Mechanism of Apatite Formation on a Sodium Silicate Glass in a Simulated Body Fluid

Abstract

29Si and 31P magic‐angle‐spinning nuclear magnetic resonance (MAS‐NMR) spectra were used to analyze 20Na2O·80SiO2 glass particles before and after soaking in a simulated body fluid (SBF; Kokubo solution, pH 7.4) for various periods (up to 14 d). The structure of the bulk glass and the glass surface, as well as the chemical states of the calcium phosphates adsorbed on the glass surface, were examined.
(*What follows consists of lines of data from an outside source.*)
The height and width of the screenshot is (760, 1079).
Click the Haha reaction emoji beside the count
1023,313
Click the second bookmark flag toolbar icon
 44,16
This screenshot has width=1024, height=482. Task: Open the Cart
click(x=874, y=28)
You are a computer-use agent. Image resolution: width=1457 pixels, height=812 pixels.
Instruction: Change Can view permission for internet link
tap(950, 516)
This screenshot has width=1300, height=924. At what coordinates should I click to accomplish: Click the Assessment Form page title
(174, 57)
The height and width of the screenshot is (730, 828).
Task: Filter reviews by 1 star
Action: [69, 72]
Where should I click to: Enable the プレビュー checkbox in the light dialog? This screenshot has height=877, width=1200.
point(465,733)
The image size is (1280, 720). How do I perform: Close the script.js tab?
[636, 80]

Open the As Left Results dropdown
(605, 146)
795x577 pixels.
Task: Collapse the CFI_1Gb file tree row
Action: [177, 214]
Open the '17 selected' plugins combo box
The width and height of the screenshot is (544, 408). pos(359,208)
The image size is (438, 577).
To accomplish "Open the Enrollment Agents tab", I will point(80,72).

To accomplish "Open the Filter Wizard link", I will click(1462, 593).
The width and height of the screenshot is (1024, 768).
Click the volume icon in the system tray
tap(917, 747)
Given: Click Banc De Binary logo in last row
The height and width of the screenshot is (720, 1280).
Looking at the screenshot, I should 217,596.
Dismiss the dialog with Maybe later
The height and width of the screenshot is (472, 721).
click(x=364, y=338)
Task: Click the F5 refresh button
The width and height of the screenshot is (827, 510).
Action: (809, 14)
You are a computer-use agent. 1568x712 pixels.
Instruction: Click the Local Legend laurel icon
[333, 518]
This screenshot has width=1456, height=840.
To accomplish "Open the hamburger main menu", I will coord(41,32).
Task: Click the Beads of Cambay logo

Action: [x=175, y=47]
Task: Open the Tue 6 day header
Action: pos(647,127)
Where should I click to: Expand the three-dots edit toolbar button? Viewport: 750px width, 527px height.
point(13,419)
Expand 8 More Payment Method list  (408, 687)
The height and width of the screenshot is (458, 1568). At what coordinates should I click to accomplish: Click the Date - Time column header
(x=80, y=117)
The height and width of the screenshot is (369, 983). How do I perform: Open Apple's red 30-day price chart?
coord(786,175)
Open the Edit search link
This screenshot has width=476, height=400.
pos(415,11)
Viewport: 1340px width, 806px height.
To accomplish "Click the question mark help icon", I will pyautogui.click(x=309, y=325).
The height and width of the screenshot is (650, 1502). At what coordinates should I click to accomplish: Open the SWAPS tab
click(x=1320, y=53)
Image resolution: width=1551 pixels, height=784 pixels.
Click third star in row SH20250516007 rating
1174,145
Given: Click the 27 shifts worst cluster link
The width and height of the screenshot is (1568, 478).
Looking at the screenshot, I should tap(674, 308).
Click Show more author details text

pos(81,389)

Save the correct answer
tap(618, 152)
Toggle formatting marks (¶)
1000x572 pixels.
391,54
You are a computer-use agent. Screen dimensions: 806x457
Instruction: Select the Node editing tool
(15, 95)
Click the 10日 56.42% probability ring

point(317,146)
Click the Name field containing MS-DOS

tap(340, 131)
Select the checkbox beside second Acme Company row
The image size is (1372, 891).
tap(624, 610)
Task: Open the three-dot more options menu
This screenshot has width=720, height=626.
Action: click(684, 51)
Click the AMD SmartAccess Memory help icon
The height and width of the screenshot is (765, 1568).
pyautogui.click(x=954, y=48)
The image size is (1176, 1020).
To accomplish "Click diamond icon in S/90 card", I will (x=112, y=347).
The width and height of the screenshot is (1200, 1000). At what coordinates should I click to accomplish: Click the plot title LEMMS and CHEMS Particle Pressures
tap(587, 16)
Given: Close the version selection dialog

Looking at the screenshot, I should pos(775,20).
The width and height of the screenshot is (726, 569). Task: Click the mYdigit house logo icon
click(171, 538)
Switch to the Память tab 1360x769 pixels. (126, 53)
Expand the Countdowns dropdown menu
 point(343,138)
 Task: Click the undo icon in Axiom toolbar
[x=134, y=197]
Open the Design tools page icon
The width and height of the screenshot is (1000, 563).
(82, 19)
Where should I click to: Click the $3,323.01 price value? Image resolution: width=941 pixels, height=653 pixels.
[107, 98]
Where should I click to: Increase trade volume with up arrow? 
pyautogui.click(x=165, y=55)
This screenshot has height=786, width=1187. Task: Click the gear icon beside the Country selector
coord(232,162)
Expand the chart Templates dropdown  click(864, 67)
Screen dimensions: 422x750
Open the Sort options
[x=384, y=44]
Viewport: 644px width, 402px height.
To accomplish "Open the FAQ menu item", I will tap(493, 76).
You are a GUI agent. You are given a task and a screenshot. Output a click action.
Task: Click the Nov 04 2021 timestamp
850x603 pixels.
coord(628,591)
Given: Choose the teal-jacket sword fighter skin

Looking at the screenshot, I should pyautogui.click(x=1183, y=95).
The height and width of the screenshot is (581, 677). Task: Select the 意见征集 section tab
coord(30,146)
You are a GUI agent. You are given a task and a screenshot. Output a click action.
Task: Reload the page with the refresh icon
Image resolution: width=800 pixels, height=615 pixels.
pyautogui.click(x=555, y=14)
The bulk glass before soaking in the SBF showed two 29Si MAS‐NMR resonances, at −100 and −110 ppm, which were attributable to Si(OSi)3ONa and Si(OSi)4 units, respectively. A new ‐105 ppm peak, which was due to Si(OSi)3OH units, appeared after soaking in the SBF and grew as the soaking period increased. Thus, in the SBF, the glass network was degraded and hydrolyzed; that is, dissolution of the Na+ ions from the glass network and the formation of Si‐O‐ groups occurred. After soaking for 1 d, a 31P MAS‐NMR resonance peak of orthophosphate (PO43‐) ions that were deposited on the glass surface appeared at ∼3.0 ppm and grew as the soaking period increased. The chemical shift shows that the local structural environment of phosphorus atoms and ions was very similar to that of hydroxyapatite or rabbit cortical bone. Inductively coupled plasma atomic emission spectroscopic analysis confirmed the adsorption of calcium phosphates on the glasses and the close relationship between the dissolution of the Na+ ions and the precipitation of the calcium phosphates. It was concluded that the layer of hydrated silica gel, which was composed of Si(OSi)3O‐ units, provided the negatively charged sites that induced or promoted the precipitation of calcium phosphates, which led to apatite nucleation and crystallization.